§ INFORMATION SHOWN
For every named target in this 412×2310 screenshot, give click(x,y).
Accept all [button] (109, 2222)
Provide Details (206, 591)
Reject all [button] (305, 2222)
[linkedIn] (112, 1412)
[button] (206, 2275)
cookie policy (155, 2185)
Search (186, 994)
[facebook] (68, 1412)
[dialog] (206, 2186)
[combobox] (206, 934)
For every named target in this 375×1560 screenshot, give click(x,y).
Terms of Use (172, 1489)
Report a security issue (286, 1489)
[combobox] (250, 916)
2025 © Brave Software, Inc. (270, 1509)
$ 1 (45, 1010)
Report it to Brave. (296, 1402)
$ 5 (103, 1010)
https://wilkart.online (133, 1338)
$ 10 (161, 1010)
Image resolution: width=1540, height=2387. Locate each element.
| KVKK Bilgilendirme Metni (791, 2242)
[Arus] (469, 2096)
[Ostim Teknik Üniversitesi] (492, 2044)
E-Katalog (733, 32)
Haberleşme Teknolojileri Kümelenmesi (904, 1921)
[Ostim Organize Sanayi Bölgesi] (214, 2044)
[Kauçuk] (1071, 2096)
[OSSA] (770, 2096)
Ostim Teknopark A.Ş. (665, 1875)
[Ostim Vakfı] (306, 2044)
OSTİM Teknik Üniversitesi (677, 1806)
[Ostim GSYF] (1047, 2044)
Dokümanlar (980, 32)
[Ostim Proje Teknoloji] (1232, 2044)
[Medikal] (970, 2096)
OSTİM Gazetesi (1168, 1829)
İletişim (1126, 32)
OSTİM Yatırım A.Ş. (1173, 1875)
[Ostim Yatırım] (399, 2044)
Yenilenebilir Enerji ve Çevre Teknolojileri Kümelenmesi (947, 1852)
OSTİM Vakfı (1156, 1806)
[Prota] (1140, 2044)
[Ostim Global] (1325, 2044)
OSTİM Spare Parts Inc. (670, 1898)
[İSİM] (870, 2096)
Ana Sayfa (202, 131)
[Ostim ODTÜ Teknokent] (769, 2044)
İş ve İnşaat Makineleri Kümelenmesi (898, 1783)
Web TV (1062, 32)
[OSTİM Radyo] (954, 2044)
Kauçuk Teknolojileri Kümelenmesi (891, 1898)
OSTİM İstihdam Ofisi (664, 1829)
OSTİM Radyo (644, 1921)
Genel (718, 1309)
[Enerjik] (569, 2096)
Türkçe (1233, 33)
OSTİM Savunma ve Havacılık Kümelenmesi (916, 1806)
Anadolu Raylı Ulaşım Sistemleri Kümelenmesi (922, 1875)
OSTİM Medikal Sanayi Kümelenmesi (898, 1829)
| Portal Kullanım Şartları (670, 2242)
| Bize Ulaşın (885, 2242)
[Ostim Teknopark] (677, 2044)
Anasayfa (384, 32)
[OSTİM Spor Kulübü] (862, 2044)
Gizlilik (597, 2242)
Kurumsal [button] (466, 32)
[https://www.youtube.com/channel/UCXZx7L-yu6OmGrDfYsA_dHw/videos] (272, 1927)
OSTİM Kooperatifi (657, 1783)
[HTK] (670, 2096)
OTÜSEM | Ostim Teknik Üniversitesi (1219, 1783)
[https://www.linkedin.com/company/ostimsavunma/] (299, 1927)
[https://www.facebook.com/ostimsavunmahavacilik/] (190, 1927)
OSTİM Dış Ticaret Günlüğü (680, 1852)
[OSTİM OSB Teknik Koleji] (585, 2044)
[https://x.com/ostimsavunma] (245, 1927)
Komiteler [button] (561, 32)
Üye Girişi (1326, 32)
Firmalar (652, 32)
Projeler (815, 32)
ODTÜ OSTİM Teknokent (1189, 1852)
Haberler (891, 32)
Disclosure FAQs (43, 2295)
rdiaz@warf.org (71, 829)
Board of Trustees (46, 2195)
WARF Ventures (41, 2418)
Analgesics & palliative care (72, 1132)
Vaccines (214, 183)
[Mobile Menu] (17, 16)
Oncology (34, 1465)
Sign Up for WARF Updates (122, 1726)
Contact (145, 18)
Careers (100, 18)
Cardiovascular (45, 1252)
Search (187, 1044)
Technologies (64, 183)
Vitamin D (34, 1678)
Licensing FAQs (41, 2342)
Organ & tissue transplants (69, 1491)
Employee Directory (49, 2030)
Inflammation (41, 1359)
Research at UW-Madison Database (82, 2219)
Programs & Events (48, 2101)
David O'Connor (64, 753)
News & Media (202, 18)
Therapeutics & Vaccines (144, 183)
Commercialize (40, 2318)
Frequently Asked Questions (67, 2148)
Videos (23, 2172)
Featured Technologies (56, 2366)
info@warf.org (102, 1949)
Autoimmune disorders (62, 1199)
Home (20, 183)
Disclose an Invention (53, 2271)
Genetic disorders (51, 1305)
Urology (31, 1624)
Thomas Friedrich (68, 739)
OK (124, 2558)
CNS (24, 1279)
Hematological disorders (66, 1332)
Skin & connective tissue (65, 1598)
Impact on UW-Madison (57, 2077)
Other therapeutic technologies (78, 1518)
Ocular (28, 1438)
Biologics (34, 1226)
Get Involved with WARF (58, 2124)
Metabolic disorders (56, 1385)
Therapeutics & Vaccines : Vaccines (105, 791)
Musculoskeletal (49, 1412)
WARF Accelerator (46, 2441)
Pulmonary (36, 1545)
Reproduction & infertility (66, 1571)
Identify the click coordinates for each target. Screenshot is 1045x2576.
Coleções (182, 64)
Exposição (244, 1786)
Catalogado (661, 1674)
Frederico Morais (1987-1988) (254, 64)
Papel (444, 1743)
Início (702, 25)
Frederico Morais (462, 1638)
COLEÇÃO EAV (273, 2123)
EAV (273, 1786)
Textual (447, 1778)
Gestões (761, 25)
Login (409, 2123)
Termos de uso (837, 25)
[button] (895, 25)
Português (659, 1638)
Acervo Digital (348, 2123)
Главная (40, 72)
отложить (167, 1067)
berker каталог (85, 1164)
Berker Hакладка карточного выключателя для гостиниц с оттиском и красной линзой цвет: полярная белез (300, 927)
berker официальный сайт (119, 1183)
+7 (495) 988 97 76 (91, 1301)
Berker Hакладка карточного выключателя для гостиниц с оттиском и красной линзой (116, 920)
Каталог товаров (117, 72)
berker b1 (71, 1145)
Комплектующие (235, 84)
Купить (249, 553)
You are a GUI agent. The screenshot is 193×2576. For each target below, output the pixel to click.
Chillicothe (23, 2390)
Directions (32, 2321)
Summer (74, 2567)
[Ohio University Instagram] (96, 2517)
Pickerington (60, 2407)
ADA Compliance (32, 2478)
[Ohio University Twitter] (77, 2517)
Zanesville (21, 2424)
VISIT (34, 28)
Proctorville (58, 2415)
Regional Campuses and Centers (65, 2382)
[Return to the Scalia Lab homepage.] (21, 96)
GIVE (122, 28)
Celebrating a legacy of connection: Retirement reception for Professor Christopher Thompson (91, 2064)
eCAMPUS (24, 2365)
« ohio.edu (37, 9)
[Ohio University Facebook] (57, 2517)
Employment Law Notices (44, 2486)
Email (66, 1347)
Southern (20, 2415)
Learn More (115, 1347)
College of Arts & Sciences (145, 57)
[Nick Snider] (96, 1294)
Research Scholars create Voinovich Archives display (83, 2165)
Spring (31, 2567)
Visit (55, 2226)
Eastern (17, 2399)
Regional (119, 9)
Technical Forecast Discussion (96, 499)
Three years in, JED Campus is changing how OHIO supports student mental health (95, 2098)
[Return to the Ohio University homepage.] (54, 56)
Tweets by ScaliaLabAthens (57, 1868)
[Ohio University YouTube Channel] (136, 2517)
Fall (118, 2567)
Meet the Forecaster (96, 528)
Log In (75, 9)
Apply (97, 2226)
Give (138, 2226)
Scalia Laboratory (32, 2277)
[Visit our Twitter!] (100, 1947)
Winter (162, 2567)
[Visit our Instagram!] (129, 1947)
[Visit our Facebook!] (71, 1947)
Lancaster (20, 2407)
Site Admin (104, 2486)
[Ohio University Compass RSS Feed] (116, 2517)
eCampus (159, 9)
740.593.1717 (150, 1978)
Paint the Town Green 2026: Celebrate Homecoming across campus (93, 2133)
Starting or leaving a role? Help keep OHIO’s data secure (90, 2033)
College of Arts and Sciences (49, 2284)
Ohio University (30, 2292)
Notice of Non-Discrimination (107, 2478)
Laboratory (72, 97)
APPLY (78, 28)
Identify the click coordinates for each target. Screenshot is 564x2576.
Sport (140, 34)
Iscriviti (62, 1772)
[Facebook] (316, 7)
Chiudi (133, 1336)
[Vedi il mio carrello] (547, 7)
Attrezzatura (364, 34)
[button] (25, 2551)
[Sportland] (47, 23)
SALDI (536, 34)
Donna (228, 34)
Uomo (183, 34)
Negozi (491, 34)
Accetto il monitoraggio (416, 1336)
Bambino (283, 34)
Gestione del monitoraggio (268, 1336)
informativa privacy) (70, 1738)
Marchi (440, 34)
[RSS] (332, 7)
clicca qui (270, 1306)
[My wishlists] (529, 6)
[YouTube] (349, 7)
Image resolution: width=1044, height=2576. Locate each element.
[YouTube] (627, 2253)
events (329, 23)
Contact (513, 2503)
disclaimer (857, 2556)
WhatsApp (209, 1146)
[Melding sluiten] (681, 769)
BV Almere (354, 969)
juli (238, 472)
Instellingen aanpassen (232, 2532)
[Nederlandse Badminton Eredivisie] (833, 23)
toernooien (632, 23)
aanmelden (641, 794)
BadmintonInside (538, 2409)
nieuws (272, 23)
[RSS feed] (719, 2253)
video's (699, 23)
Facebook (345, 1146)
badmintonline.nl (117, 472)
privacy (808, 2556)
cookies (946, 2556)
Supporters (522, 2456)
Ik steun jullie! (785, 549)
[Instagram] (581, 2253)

§ ACTIVITY
Find the string "Kümelenmesi" in the listing and return every line that holds it.

§ RESPONSE TO THE EXERCISE
Haberleşme Teknolojileri Kümelenmesi (904, 1921)
Yenilenebilir Enerji ve Çevre Teknolojileri Kümelenmesi (947, 1852)
İş ve İnşaat Makineleri Kümelenmesi (898, 1783)
Kauçuk Teknolojileri Kümelenmesi (891, 1898)
OSTİM Savunma ve Havacılık Kümelenmesi (916, 1806)
Anadolu Raylı Ulaşım Sistemleri Kümelenmesi (922, 1875)
OSTİM Medikal Sanayi Kümelenmesi (898, 1829)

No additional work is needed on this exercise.